A su cometido le ayuda un reparto dividido entre los actores menos profesionales, elegidos por su presencia fotogénica, virtud que no tiene que ver con su atractivo sino con la expresividad requerida por el papel. En este caso son los caracteres más salvajes, esa sociedad atávica que observa y sobre todo actúa con rasgos salvajes. Enfrente se encuentran esos visitantes supuestamente más civilizados, a los que apasiona esa panorámica de la bahía, una naturaleza silvestre, yerma, sometida a los caprichos naturales del mar. Un grupo de burgueses torpes en sus relaciones personales, familiares y sobre todo en cualquier actividad que necesite algún esfuerzo. Un elenco con Fabrice Luchini, Valeria Bruni Tedeschi y Juliette Binoche generosos al reírse no solo de sí mismos, sino de sus propias leyendas. Como ejemplos más claros están las alusiones incestuosas de la familia de veraneantes, sus aficiones ya sean la de accidentarse en una carrera con un vehículo propulsado por medio de una vela, gracias a los antojos del viento feroz. Esa histriónica sesión de vermouth en la que acaban todos en el suelo. Mientras, los mariscadores continúan con sus tradiciones ancestrales que refuerza el sobrenombre de su patriarca, el Eterno. Además de proporcionar una de las mejores lecciones sobre la diferencia entre obreros y clases privilegiadas, sin recurrir a un mal didactismo. Por fortuna, las reiteraciones no empañan un uso del sonido onomatopéyico que caracteriza a los personajes, tan libre como lo veríamos en las páginas de un tebeo. Una ambientación de época en los decorados, vestuario, maquillaje y peluquería tan concreta en su aspecto visual, como abstracta en su evocación contemporánea. Secuencias como el momento en que Ma Loute sale de su ensoñación amorosa. Planos que pueden evocar a Bergman, Fellini y Berlanga en el mismo encuadre, sin que importen un pimiento las referencias. O ese policía que rueda por la playa como un tonel con la única coartada de hacer reír.

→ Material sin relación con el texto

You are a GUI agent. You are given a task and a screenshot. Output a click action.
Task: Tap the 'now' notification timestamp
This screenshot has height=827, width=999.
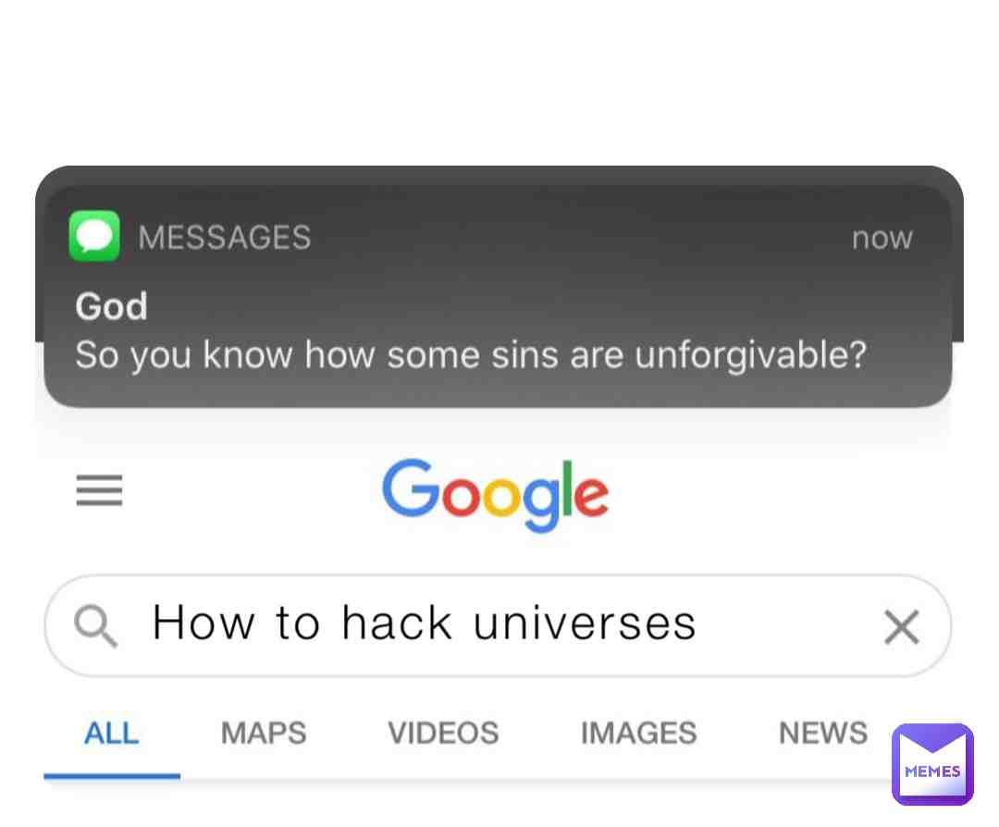pos(882,239)
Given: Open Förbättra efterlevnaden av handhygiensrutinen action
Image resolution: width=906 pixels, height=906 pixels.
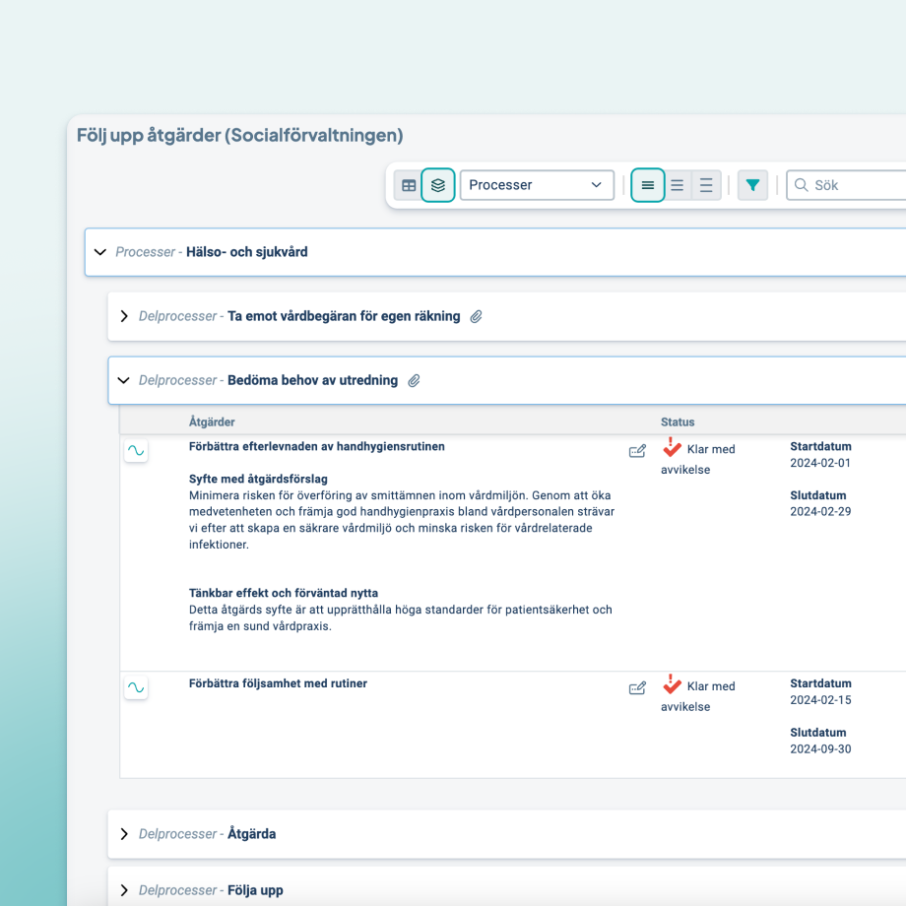Looking at the screenshot, I should (316, 447).
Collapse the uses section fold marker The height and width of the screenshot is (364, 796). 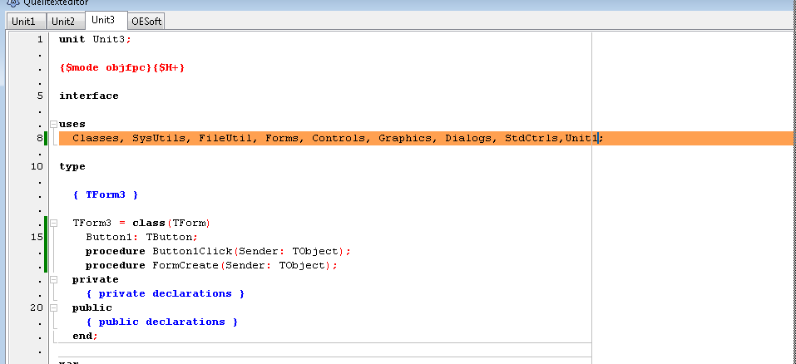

Lo más curioso es que este largo me dio la misma alegría que revisar Novio a la vista, film con el que comparte unas reglas narrativas como es la ubicación espacio temporal en un período estival, zona marítima y esos amoríos juveniles. No sé si a Edgar Neville, al mismo García Berlanga, a Bardem o tal vez a Enrique Jardiel Poncela por el humor absurdo, les haría tanta gracia. Tampoco sé lo que dirían Buster Keaton, Chaplin, Harold Lloyd, Max Linder, Laurel y Hardy sobre La alta sociedad. Poco importa ante una cinta que los reverencia a su mejor manera. Gritando ¡Cámara y acción!.